Putin, however, was suggesting that the visit should have been agreed with the “pro-federalization activist who do not recognize the Kiev regime and control the area”.
These are extraordinarily generous terms to use in talking about armed men who have taken up to 50 people hostage over recent weeks, tortured some and are believed to be behind the killing of two, probably three hostages.
Moscow is supposedly helping to get the OSCE hostages released, although how actively is not yet clear. They are neither making any efforts to secure the release of other hostages, nor even condemn such terrorist activities.
This is in marked contrast to Moscow’s treatment of other separatists, hostage-takers, etc.
InfoResist cites a report of a counter-terrorist operation on April 29 in Dagestan (Russian Federation searching for “particularly dangerous criminals from a southern terrorist band who were intending to carry out terrorist acts during the May holidays. Three fighters were “eliminated”.
Whether they were in fact fighters can also be doubted judging by the previous behaviour of Russian federal troops. Their concern for civilian casualties is minimal. In only one case – that of Yury Budanov – was any military officer sentenced for raping and murdering a young woman in Chechnya. The conviction took years to achieve, and he was then released early. Captain Ullman and his colleagues were helped to flee in order to escape charges of murder over the killing in cold blood of 6 civilians.
The fact that these cases even reached the courts makes them exceptions, as can be seen by the number of cases where the European Court of Human Rights has found that Russia violated the right to life, and other rights, in connection with the murder or disappearance of civilians in Chechnya and Dagestan.
Putin and Kremlin-loyal Russian media have in general treated all pro-Russian militants as freedom fighters, and Pavel Gubarev, the neo-Nazi-leaning pro-Russian activist who took part in the first violent seizures of the Donetsk regional administration, now remanded in custody, as a “political prisoner”.
In Russia most protest actions are simply banned. If they take place, then detentions are inevitable. A significant number of unarmed demonstraters were held in detention for well over a year, and convicted on the most questionable grounds over the Bolotnaya Square disturbances on May 6, 2012.

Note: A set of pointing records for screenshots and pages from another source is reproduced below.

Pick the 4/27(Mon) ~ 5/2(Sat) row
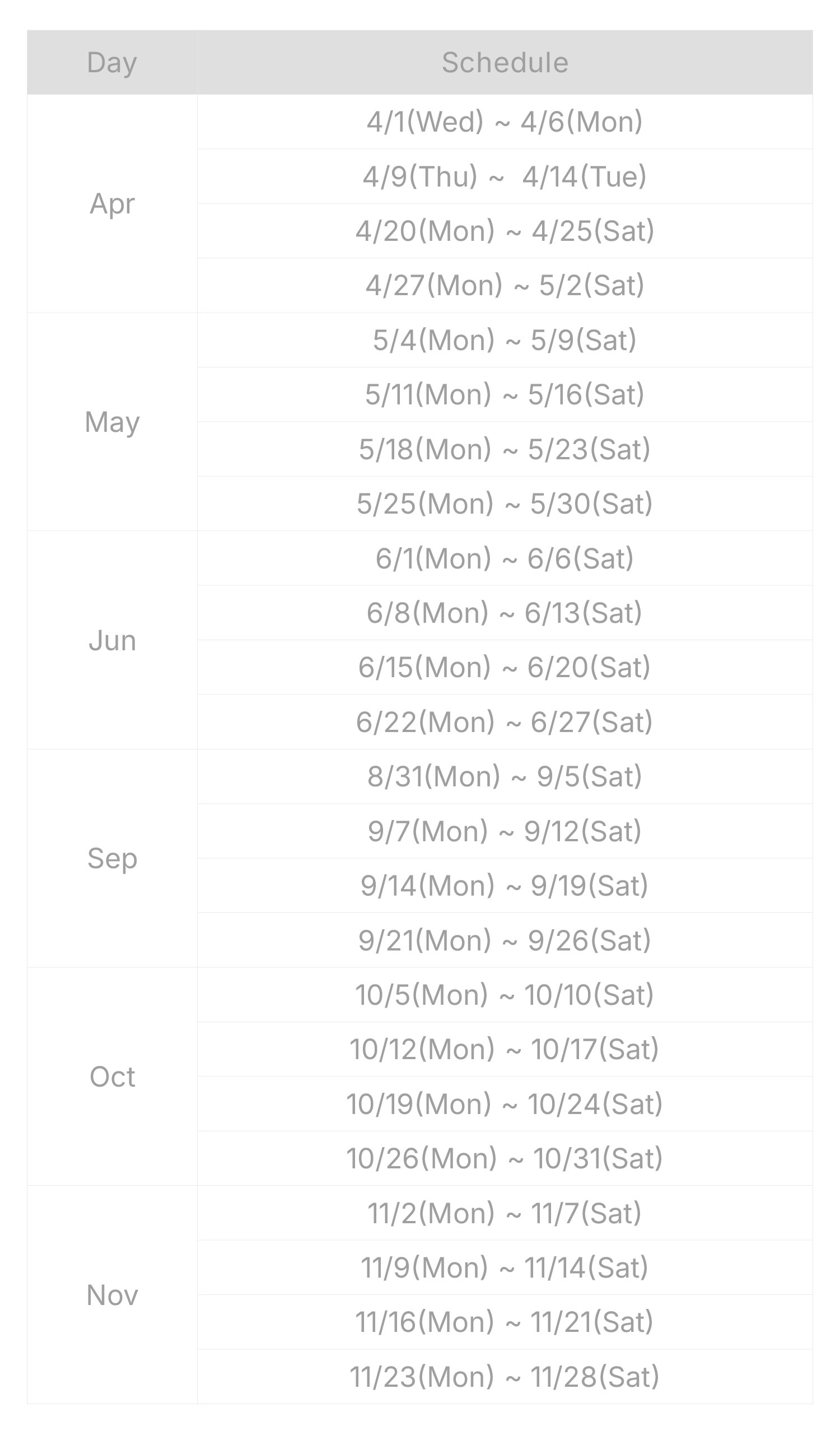840x1440 pixels. click(x=505, y=285)
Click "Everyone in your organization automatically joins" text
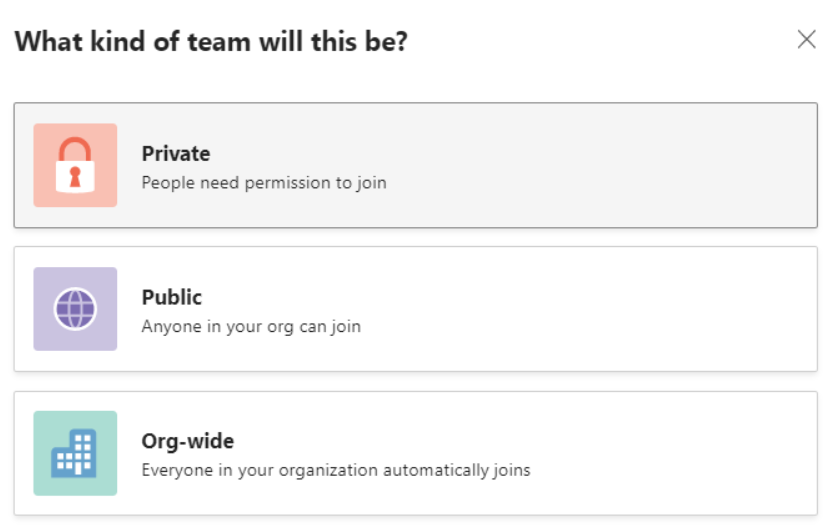 coord(335,470)
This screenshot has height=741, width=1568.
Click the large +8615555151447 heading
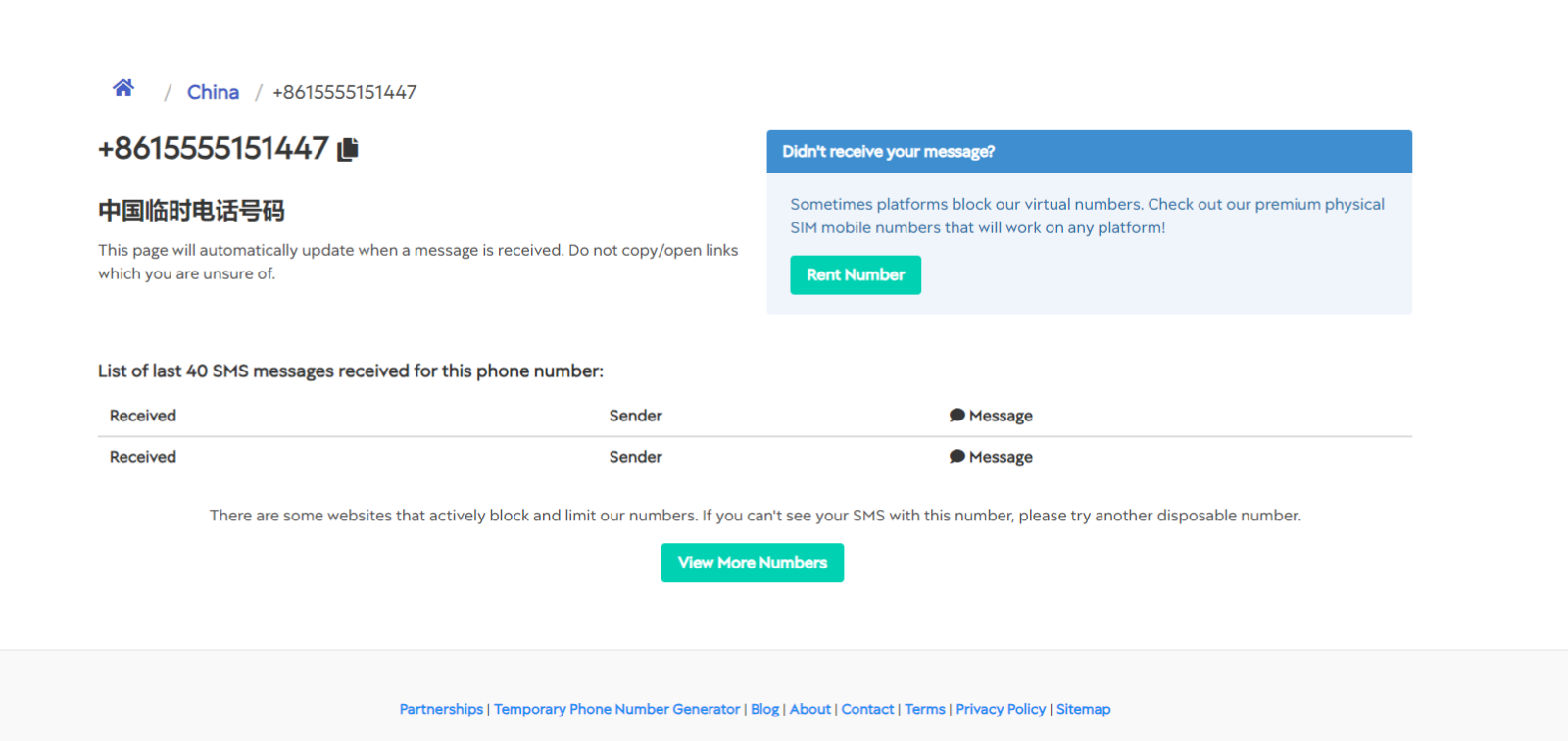pyautogui.click(x=213, y=149)
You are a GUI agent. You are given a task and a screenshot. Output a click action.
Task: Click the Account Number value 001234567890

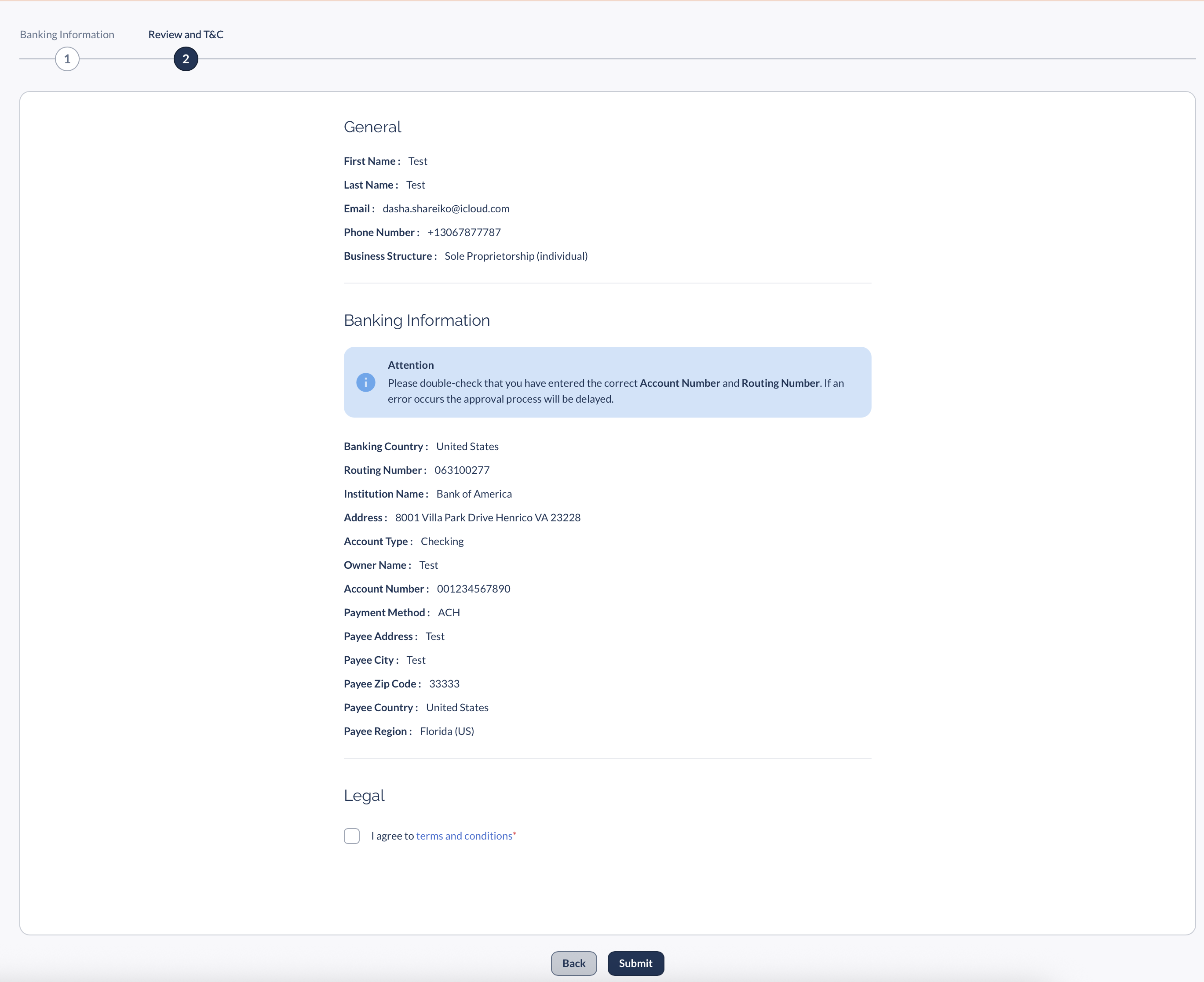(474, 589)
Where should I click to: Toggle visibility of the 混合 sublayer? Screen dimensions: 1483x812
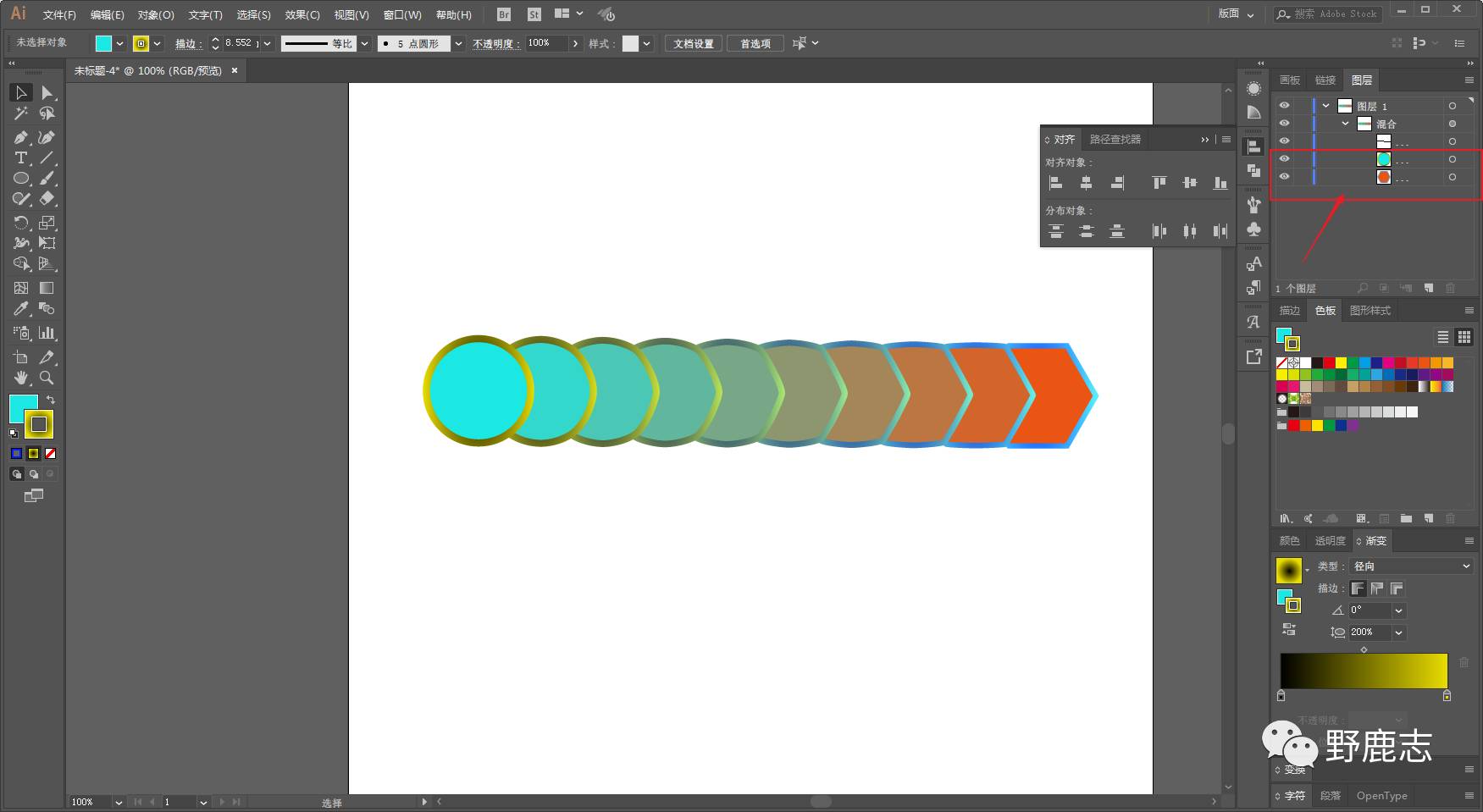1284,124

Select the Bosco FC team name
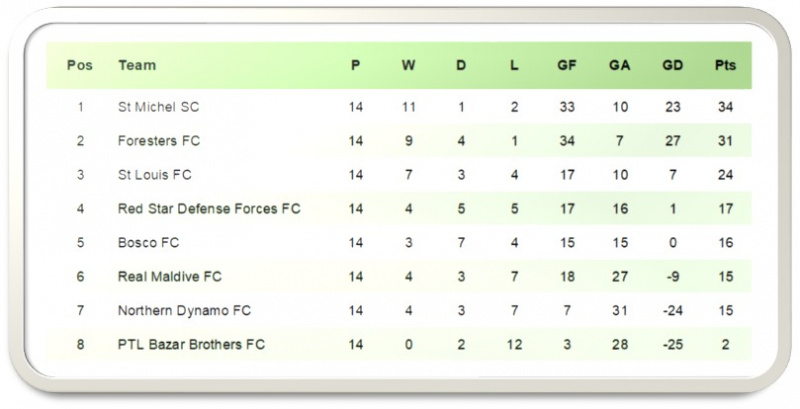click(148, 243)

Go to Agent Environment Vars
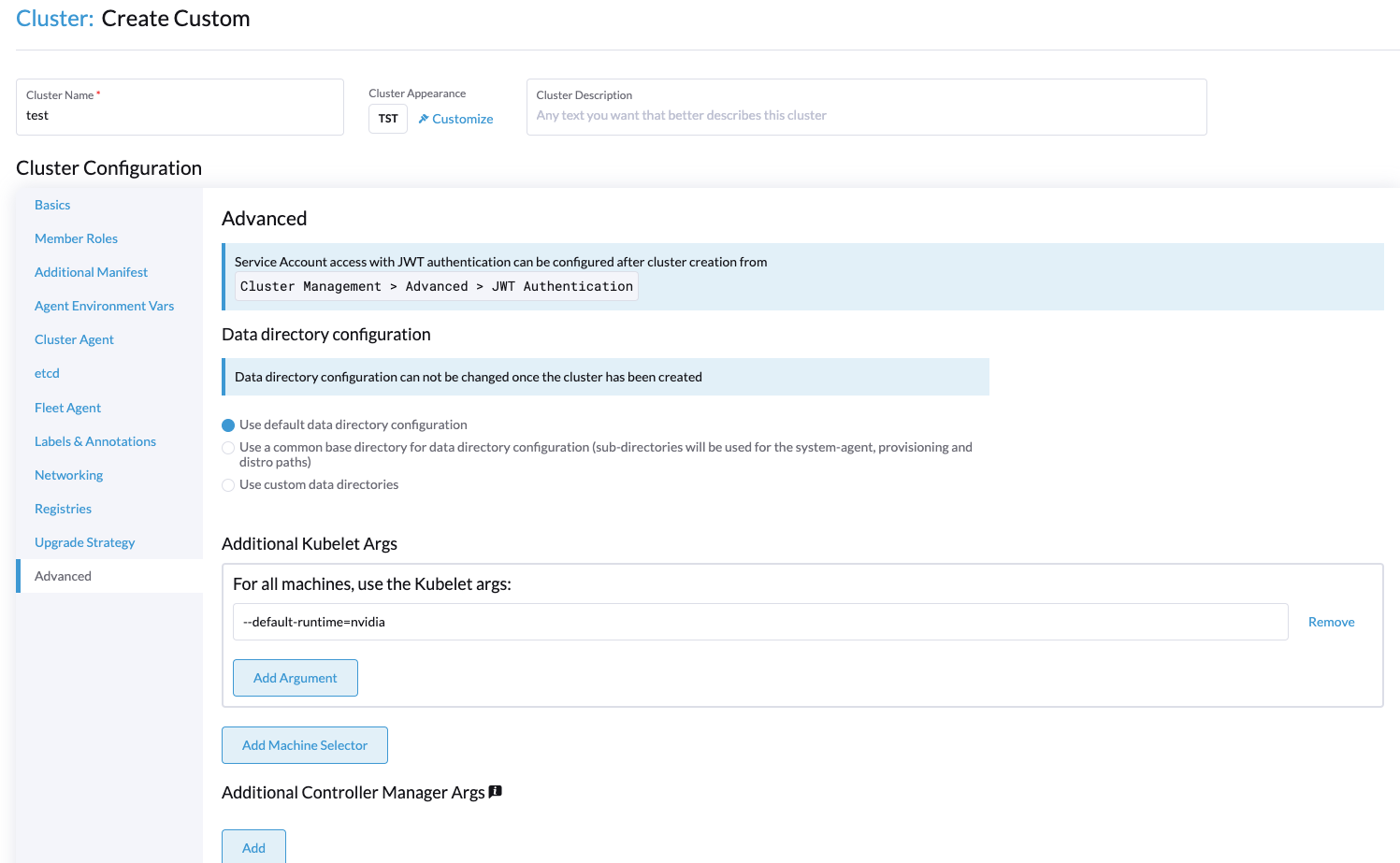(x=104, y=306)
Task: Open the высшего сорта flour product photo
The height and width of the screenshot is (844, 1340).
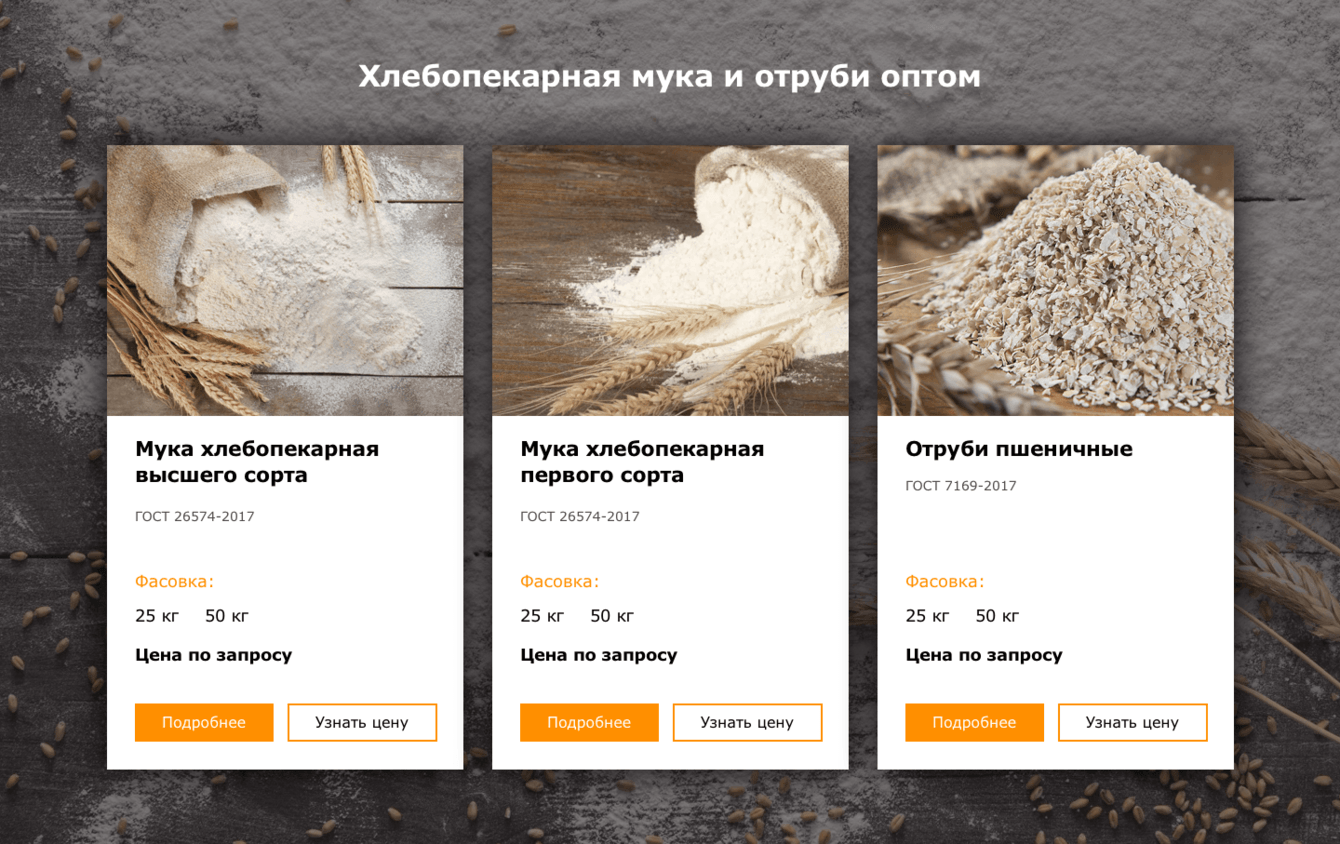Action: (285, 281)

While Gubarev is treated like a political prisoner, left-wing Russian activist Leonid Razvozzhaev, who was abducted from the centre of Kyiv in October 2012 while applying for political asylum, is not, although he has been held in Russian remand facilities ever since. He is charged with “organizing mass riots” with the original allegations resulting in his abduction having been made on a supposed “documentary” on NTV. (See: Razvozzhaev Case: No Pretence of Rule of Law)
The list can be extended yet even these examples make the conclusion unavoidable that the term terrorism means just what the Kremlin want’s it to mean. When they’re “ours”, they’re freedom fighters.